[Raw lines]
— Begin —
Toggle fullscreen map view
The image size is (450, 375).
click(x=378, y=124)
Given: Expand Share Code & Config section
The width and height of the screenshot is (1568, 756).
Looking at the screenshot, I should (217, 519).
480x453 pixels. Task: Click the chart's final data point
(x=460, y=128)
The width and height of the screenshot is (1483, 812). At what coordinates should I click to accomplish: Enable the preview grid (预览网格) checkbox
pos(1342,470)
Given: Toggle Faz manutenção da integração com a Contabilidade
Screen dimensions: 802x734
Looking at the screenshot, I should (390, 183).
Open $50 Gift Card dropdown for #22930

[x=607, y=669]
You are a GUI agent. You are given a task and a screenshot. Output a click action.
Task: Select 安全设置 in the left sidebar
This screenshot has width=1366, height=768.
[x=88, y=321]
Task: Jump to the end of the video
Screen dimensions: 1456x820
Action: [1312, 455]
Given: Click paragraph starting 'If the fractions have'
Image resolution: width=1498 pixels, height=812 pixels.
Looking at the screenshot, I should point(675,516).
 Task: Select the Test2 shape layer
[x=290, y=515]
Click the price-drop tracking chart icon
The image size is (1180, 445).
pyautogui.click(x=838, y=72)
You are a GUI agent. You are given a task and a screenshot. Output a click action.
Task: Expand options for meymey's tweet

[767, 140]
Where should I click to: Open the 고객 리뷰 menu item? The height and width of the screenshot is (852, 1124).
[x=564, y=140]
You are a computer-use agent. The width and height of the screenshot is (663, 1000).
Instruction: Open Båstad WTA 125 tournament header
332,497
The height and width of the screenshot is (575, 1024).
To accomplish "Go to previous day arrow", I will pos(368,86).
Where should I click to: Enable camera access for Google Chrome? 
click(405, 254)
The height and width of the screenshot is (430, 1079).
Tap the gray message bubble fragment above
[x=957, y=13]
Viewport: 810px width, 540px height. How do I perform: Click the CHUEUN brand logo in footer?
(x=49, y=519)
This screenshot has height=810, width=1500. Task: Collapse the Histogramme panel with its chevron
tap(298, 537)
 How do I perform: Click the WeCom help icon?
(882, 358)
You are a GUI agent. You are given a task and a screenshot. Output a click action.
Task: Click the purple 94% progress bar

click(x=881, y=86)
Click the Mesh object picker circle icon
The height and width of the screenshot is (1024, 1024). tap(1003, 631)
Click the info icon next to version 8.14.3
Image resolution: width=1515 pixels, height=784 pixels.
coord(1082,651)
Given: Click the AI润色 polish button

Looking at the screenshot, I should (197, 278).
— End —
REQUEST:
Copy out everything above, from the line containing "Viewport: 810px width, 540px" down to the final line, both ends included.

EXPECTED OUTPUT:
Viewport: 810px width, 540px height. How do I perform: Click the CHUEUN brand logo in footer?
(x=49, y=519)
This screenshot has height=810, width=1500. Task: Collapse the Histogramme panel with its chevron
tap(298, 537)
 How do I perform: Click the WeCom help icon?
(882, 358)
You are a GUI agent. You are given a task and a screenshot. Output a click action.
Task: Click the purple 94% progress bar

click(x=881, y=86)
Click the Mesh object picker circle icon
The height and width of the screenshot is (1024, 1024). tap(1003, 631)
Click the info icon next to version 8.14.3
Image resolution: width=1515 pixels, height=784 pixels.
coord(1082,651)
Given: Click the AI润色 polish button

Looking at the screenshot, I should (197, 278).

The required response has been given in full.